Monday, August 26, 2013

Addressing Suicide

Yesterday a 13 year old boy in a neighboring community took his own life.  This tragic loss of life has left behind a grieving family and a community struggling to find answers.  As hard as it is to comprehend suicide as an adult, it is even harder for kids.  So, how do we help our children find the help, comfort, and support they will need in the coming days and weeks?

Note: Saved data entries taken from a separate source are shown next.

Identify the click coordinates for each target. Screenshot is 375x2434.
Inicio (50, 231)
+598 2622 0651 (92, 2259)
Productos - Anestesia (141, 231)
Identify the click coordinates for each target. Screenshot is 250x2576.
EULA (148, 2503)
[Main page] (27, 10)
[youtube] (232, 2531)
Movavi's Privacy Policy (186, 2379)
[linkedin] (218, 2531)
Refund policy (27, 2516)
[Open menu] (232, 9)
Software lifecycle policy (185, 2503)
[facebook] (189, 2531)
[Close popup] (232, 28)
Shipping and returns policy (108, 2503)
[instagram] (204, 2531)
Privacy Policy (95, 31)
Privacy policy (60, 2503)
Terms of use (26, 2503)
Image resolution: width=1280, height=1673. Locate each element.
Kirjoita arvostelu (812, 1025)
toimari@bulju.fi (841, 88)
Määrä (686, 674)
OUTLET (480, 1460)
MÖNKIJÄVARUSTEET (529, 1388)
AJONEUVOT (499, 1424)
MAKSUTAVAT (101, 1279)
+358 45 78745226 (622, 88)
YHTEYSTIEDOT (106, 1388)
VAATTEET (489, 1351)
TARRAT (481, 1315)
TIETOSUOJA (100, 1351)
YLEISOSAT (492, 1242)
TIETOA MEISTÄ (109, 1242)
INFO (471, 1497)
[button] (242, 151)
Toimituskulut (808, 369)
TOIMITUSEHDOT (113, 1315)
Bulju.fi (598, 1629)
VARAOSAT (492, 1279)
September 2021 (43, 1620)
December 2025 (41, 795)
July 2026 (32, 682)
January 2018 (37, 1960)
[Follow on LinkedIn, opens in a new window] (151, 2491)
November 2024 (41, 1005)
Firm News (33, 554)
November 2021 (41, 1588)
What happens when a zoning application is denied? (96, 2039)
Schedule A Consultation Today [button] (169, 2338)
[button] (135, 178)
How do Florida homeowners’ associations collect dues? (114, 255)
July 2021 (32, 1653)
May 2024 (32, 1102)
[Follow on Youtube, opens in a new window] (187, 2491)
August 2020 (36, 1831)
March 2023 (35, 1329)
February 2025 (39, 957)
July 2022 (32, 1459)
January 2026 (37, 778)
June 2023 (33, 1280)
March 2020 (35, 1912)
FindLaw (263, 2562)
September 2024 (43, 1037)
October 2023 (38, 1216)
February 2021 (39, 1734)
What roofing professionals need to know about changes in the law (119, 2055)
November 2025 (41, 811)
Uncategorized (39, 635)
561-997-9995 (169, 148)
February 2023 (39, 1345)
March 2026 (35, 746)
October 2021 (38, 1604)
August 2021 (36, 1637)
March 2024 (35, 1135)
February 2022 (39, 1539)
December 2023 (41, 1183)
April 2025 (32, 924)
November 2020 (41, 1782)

HELPING YOUR CHILD COPE WITH SUICIDE
- Acknowledge the sadness of this tragedy.  Affirm the emotions they are feeling.
- Answer their questions as factually as possible. You may not have all of the answers.
- Encourage your child to talk about the deceased. Recounting fond memories and talking about their common interests and experiences is healthy.
- Your child may benefit from talking with someone such as a pastor, family friend, counselor, coach or other trusted adult about their feelings and concerns. Help them seek out those people.
- Do not shy away from answering your child's questions and helping them process their feelings, but try to avoid focusing on the act of suicide itself.
- Be aware that overemphasis of the suicidal act may be interpreted by vulnerable students as a glamorization of the suicidal act, which can assign idolized status to taking one's own life.


WHAT HAPPENS NEXT?
- Talk with your child about attending the funeral service. Allow them to attend if they desire. If they have never attended a funeral, talk with them about what will happen, what they will see, and what they will do. Also talk with them about what to say to family and friends who are grieving.

- Help them understand the stages of grief:  (for more information click HERE)
            1. Denial/Numbness/Shock
            2.  Bargaining
            3.  Depression/Sadness
            4.  Anger
            5.  Acceptance
Let them know that experiencing these emotions is a normal part of the grieving process.  There is no set time limit.  Everyone will move through these stages at a different pace.  At times, they may repeat certain stages.  Knowing what emotions to expect, and understanding the process can help children cope with the loss. 

- Help your child find positive ways to cope:  writing their emotions and thoughts in a journal, physical activity, talking with empathetic adults/peers, continuing activities such as music lessons, scouts, youth group, sports, etc.
- Maintain as much normalcy in your daily life while still being sensitive to the events and emotions that your child is experiencing.


There is no exact formula to help your child cope.  It will be sad for many people involved including you.  Being present and letting your child know that you are here for them is the most important step you can take during this time.  As their emotions change, continue to remind them that you are available to listen whenever they are ready to talk.  If they are not ready now, they may be in the future.